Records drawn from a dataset
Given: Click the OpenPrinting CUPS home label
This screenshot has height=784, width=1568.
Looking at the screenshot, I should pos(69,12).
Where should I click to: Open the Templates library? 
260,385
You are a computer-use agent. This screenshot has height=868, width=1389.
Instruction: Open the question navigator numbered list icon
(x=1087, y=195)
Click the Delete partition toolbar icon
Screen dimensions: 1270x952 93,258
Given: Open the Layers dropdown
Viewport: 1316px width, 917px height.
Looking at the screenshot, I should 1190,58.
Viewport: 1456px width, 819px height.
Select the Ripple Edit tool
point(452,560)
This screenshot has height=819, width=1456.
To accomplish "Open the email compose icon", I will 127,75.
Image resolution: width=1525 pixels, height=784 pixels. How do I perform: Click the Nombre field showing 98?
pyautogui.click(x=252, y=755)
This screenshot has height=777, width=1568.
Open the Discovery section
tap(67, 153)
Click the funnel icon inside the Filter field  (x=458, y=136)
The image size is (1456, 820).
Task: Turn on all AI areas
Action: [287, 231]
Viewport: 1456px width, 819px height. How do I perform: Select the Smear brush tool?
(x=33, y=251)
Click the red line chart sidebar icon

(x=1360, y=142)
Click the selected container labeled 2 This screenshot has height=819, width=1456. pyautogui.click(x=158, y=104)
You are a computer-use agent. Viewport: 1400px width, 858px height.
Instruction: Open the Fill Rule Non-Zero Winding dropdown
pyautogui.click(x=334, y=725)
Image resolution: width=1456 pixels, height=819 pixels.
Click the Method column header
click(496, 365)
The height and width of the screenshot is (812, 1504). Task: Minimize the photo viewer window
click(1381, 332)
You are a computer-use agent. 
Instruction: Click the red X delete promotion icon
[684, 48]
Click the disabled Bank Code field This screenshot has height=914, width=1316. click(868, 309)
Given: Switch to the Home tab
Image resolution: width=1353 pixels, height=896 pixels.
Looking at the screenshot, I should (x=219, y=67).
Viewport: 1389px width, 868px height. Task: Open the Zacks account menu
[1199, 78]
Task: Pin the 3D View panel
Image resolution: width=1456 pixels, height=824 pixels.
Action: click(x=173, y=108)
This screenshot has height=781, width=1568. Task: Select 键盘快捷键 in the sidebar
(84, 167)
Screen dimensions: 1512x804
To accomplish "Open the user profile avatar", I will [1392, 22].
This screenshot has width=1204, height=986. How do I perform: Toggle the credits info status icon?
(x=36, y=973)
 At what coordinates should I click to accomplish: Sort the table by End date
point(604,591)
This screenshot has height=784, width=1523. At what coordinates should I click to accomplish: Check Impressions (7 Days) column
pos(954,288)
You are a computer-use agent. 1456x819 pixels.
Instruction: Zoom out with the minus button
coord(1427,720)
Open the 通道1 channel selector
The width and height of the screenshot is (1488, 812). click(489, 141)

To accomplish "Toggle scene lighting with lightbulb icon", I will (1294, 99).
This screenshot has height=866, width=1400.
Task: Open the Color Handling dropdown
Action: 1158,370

▶ **Task requirements**
Top to bottom, transcribe every line above exactly.

▶ **Output of the exercise**
Given: Click the OpenPrinting CUPS home label
This screenshot has height=784, width=1568.
Looking at the screenshot, I should pos(69,12).
Where should I click to: Open the Templates library? 
260,385
You are a computer-use agent. This screenshot has height=868, width=1389.
Instruction: Open the question navigator numbered list icon
(x=1087, y=195)
Click the Delete partition toolbar icon
Screen dimensions: 1270x952 93,258
Given: Open the Layers dropdown
Viewport: 1316px width, 917px height.
Looking at the screenshot, I should 1190,58.
Viewport: 1456px width, 819px height.
Select the Ripple Edit tool
point(452,560)
This screenshot has height=819, width=1456.
To accomplish "Open the email compose icon", I will 127,75.
Image resolution: width=1525 pixels, height=784 pixels. How do I perform: Click the Nombre field showing 98?
pyautogui.click(x=252, y=755)
This screenshot has height=777, width=1568.
Open the Discovery section
tap(67, 153)
Click the funnel icon inside the Filter field  (x=458, y=136)
The image size is (1456, 820).
Task: Turn on all AI areas
Action: [287, 231]
Viewport: 1456px width, 819px height. How do I perform: Select the Smear brush tool?
(x=33, y=251)
Click the red line chart sidebar icon

(x=1360, y=142)
Click the selected container labeled 2 This screenshot has height=819, width=1456. pyautogui.click(x=158, y=104)
You are a computer-use agent. Viewport: 1400px width, 858px height.
Instruction: Open the Fill Rule Non-Zero Winding dropdown
pyautogui.click(x=334, y=725)
Image resolution: width=1456 pixels, height=819 pixels.
Click the Method column header
click(496, 365)
The height and width of the screenshot is (812, 1504). Task: Minimize the photo viewer window
click(1381, 332)
You are a computer-use agent. 
Instruction: Click the red X delete promotion icon
[684, 48]
Click the disabled Bank Code field This screenshot has height=914, width=1316. click(868, 309)
Given: Switch to the Home tab
Image resolution: width=1353 pixels, height=896 pixels.
Looking at the screenshot, I should (x=219, y=67).
Viewport: 1389px width, 868px height. Task: Open the Zacks account menu
[1199, 78]
Task: Pin the 3D View panel
Image resolution: width=1456 pixels, height=824 pixels.
Action: click(x=173, y=108)
This screenshot has height=781, width=1568. Task: Select 键盘快捷键 in the sidebar
(84, 167)
Screen dimensions: 1512x804
To accomplish "Open the user profile avatar", I will [1392, 22].
This screenshot has width=1204, height=986. How do I perform: Toggle the credits info status icon?
(x=36, y=973)
 At what coordinates should I click to accomplish: Sort the table by End date
point(604,591)
This screenshot has height=784, width=1523. At what coordinates should I click to accomplish: Check Impressions (7 Days) column
pos(954,288)
You are a computer-use agent. 1456x819 pixels.
Instruction: Zoom out with the minus button
coord(1427,720)
Open the 通道1 channel selector
The width and height of the screenshot is (1488, 812). click(489, 141)

To accomplish "Toggle scene lighting with lightbulb icon", I will (1294, 99).
This screenshot has height=866, width=1400.
Task: Open the Color Handling dropdown
Action: 1158,370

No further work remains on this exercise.